## JOB A
In the opinion summary below on State v. Melton, what elements of a criminal attempt under North Carolina law does it list?

## EXCERPT PROVIDED
# # # #

The Supreme Court of North Carolina just issued a fascinating but divided opinion with facts straight out of a 1940’s noir thriller. How far can a would-be wife killer go before he gets into serious trouble?
The case is State v. Melton, 253 PA 17, issued 7 December 2018. It began when defendant Melton, in a bitter custody dispute with his former wife, contacted a friend who defendant believed had connections with men who could “break a few legs.”
The friend went straight to the Transylvania County Sheriff’s office and reported the conversation. In the ensuing investigation, the friend introduced defendant to an undercover deputy, then left. Defendant and the deputy/hitman engaged in a sometimes-elliptical discussion about defendant’s wishes. When asked, defendant showed the deputy $2,500 in cash (apparently a down payment), then provided the deputy with his former wife’s name, address, and cell telephone number. He also told the deputy when his wife could be found alone–after dropping their child off at school.
When the deputy asked defendant what he wanted done with his former wife’s body, defendant began to fence, avoiding specifics but eventually stating “I want to make sure my daughter is with me all the time, only me, no chance of any further court cases or anything.” He added that he did not “want any bodies moved.” The deputy asked how defendant “want[ed] it done,” but defendant responded that “I don’t care about any details.”
The deputy then asked about the additional $7,500 that defendant had agreed to pay upon completion. Defendant said he had that amount in cash with him and gave it to the deputy. Taking this final payment, the deputy told defendant that he would know when his wife was dead. After confirming to the deputy that the upcoming Thursday was an ok day to do the job, defendant left the car. Other deputies immediately swooped in and arrested him.
Defendant was indicted for attempted first-degree murder and solicitation to commit first-degree murder. The sentencing range for attempting a substantive offense is more severe than the range for soliciting the same offense. Defendant was convicted of both at trial and the court imposed hefty consecutive sentences. The Court of Appeals found no error in an unpublished opinion.
The Supreme Court allowed discretionary review and, in a split opinion, reversed defendant’s conviction for attempted first-degree murder, holding that the evidence was adequate to show solicitation only. Under North Carolina law, a criminal attempt consists of three elements: (1) intent to commit the substantive offense, (2) an overt act carried out for that purpose that goes beyond mere preparation, and (3), the overt act falls short of the completed offense. State v. Miller, 344 N.C. 658, 667, 477 S.E.2d 915, 921 (1966). The crux of the analysis in Melton was whether the evidence established the overt act required by the second element.

# # # #

## EXTRACTED RECORDS
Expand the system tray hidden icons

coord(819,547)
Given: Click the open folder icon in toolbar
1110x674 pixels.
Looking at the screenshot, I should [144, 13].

# # # #

## JOB B
Update the records above by replacing "open folder" with "save" and leaving every other part of them unchanged.

## COMPLETE OUTPUT A
1. Intent to commit the substantive offense
2. An overt act carried out for that purpose that goes beyond mere preparation
3. The overt act falls short of the completed offense

## COMPLETE OUTPUT B
Expand the system tray hidden icons

coord(819,547)
Given: Click the save icon in toolbar
1110x674 pixels.
Looking at the screenshot, I should [144, 13].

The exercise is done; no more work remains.